Saved entries:
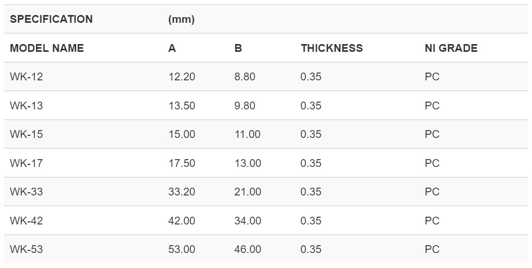
Task: Click the 9.80 value in column B
Action: 245,106
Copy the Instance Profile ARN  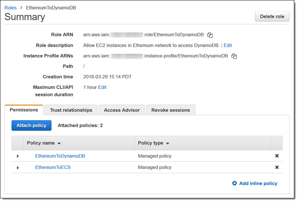coord(234,56)
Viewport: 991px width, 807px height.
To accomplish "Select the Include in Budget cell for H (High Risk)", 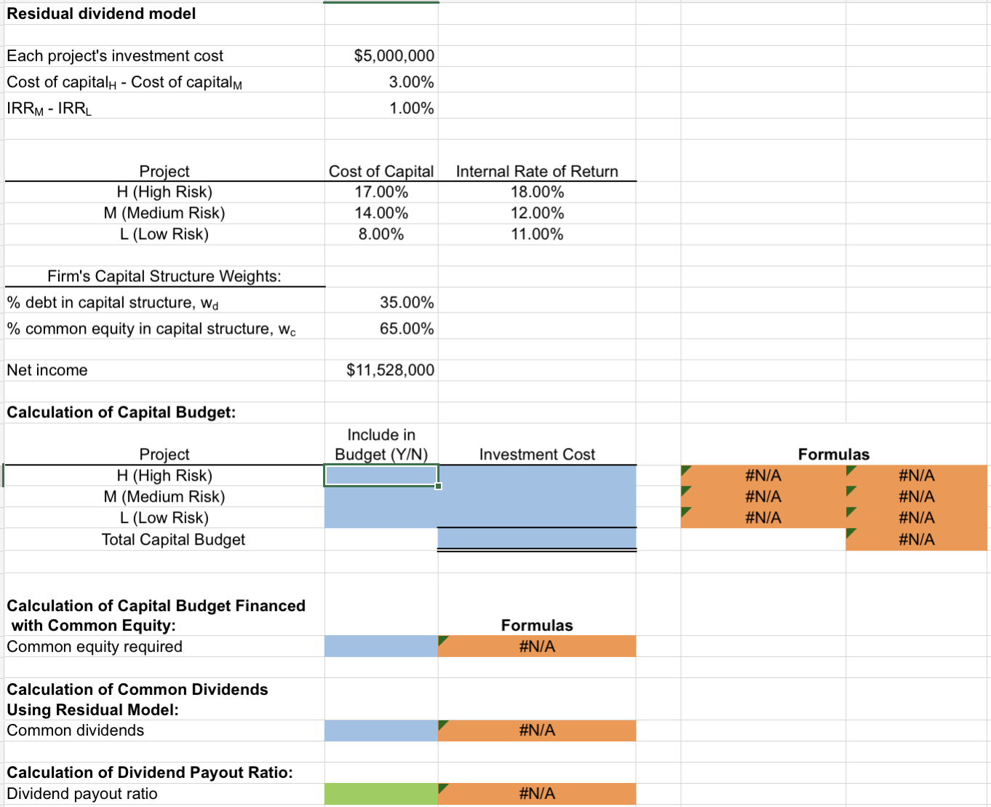I will [381, 475].
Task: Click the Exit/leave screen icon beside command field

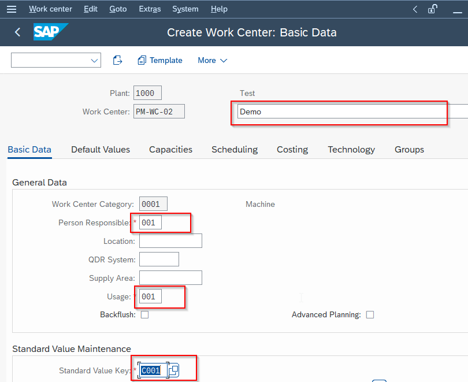Action: tap(117, 60)
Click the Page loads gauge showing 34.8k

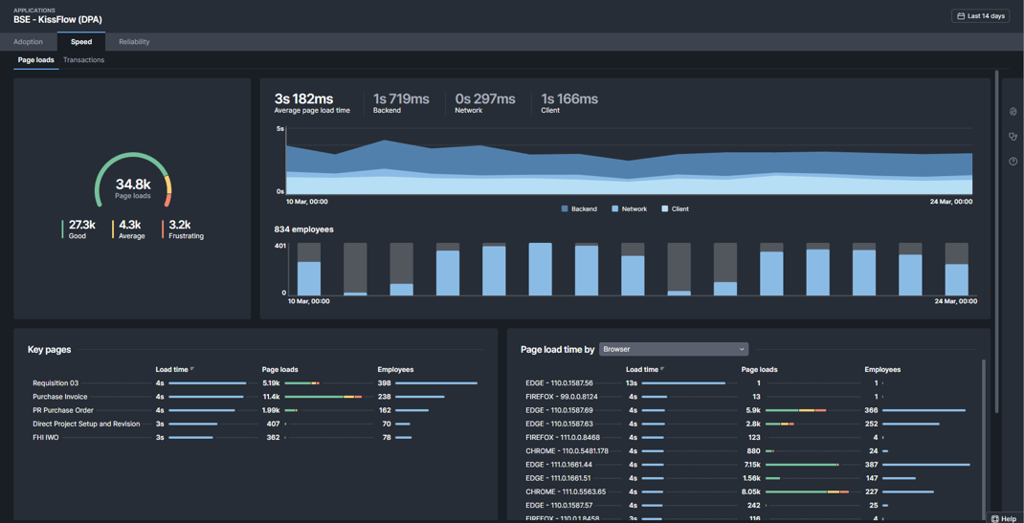point(133,184)
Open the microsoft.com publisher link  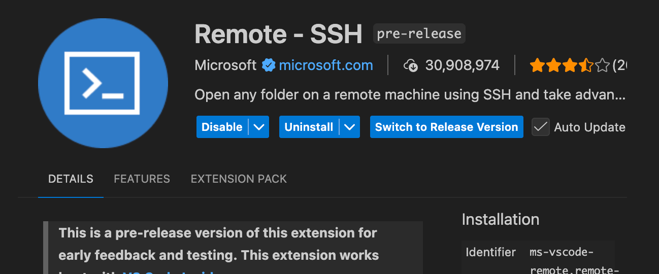pos(325,65)
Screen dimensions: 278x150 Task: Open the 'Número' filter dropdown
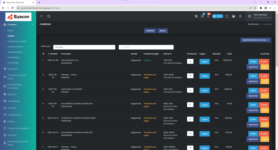click(84, 47)
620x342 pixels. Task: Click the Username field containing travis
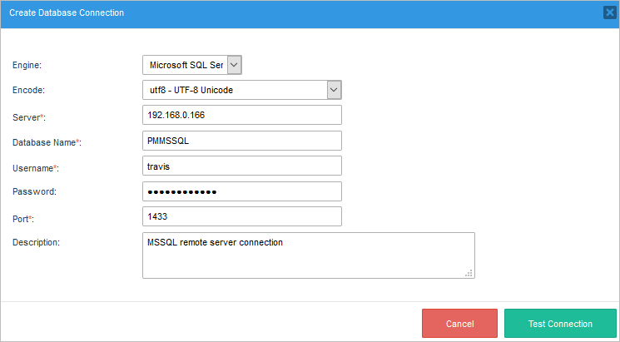coord(242,166)
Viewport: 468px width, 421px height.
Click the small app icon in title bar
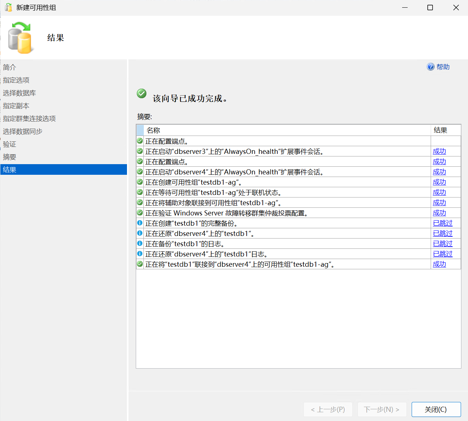pyautogui.click(x=8, y=7)
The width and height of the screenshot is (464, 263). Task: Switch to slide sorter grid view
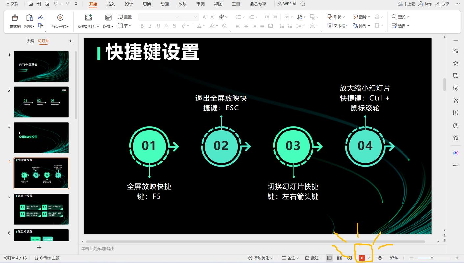pos(339,258)
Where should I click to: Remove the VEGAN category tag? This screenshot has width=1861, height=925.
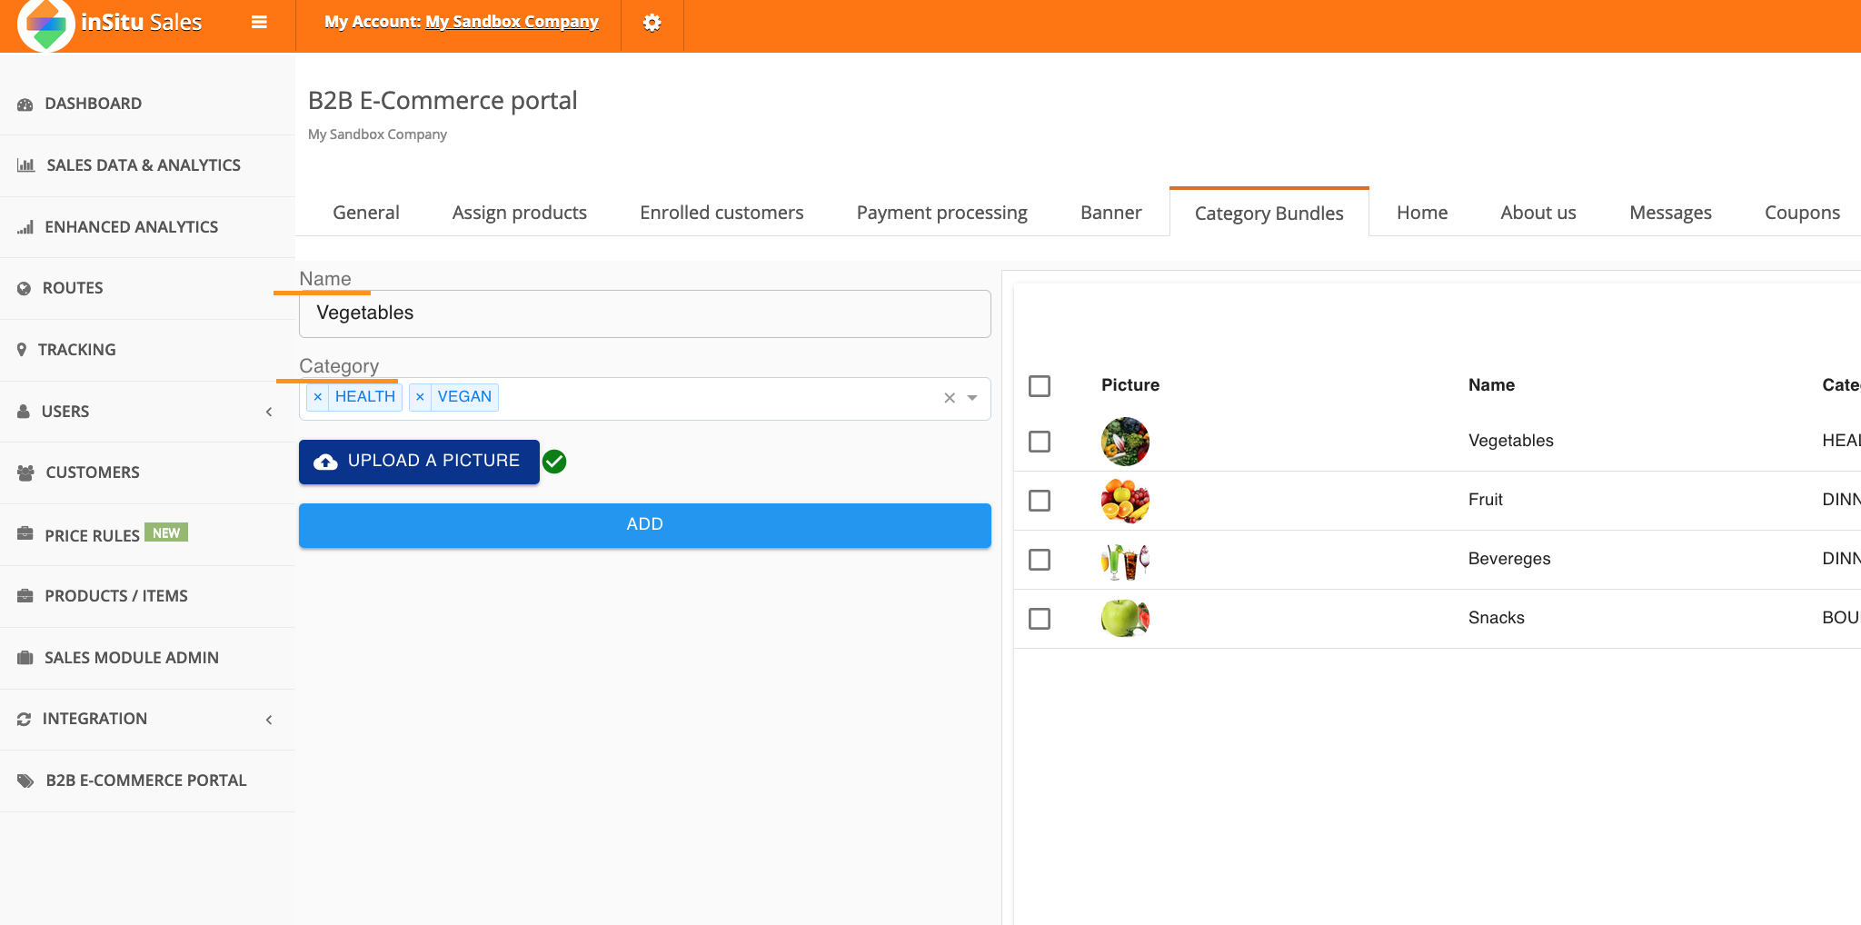point(420,397)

**PROBLEM**
Within the data, how many lines hold the word "Viewport"? State only that number.

**FINAL ANSWER**
2